Your answer should be the lines below from the one holding "Screen dimensions: 1150x985" through the one holding "Click image icon", copied exactly and with nothing else.

» **DATA FOR PROCESSING**:
::::::::::
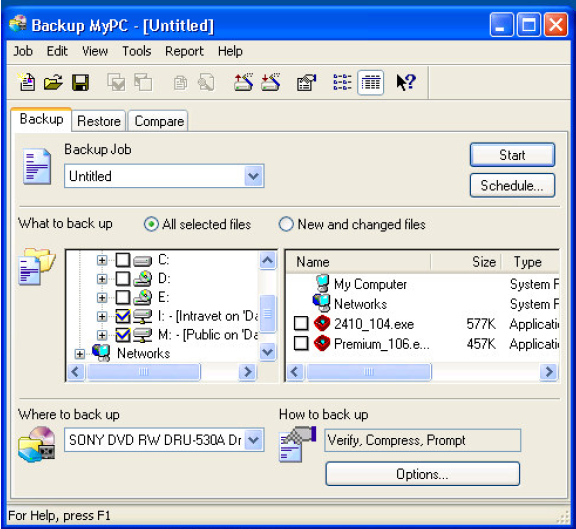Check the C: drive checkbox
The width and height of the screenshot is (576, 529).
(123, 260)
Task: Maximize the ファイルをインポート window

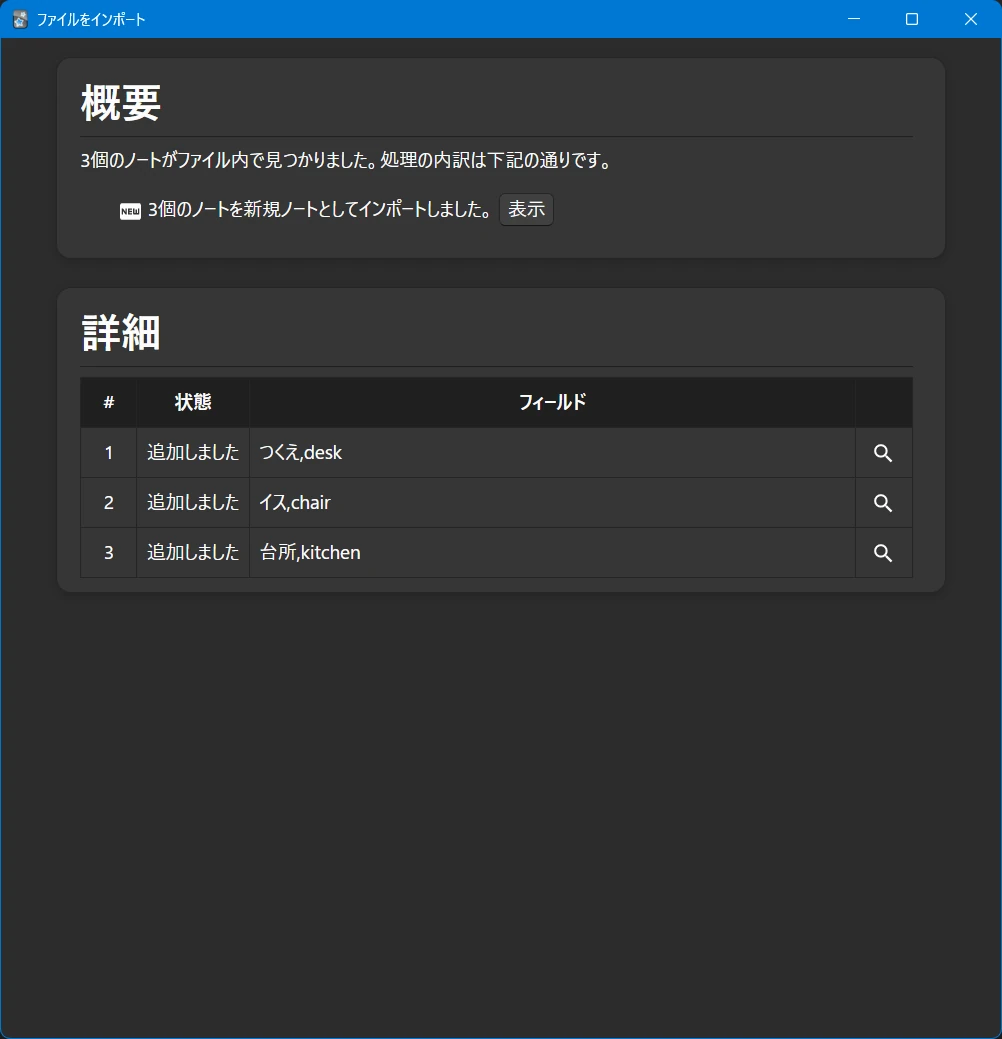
::::::::::
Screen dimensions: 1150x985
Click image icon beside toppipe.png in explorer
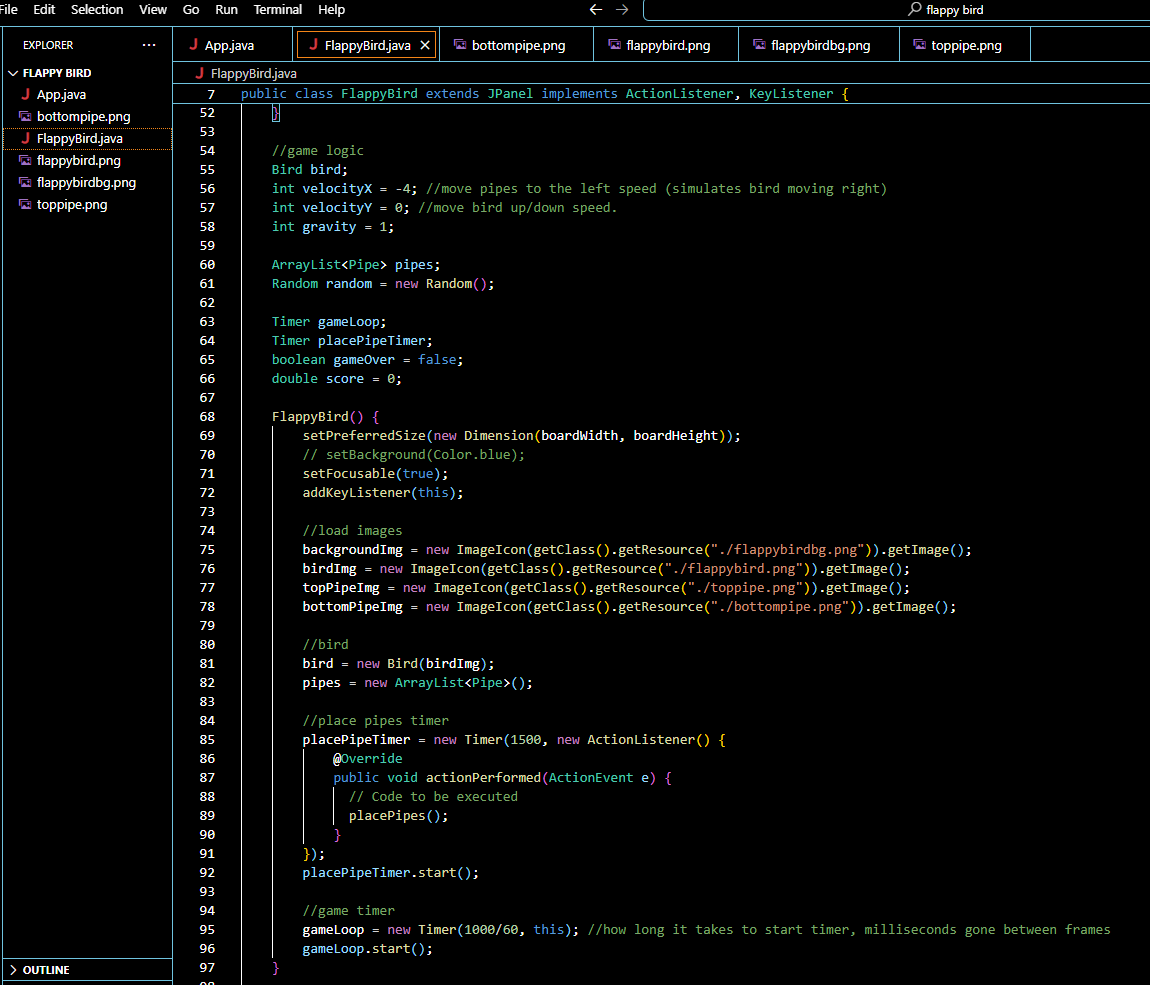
::::::::::
» **SOLVED PROBLEM**:
Screen dimensions: 1150x985
Click image icon beside toppipe.png in explorer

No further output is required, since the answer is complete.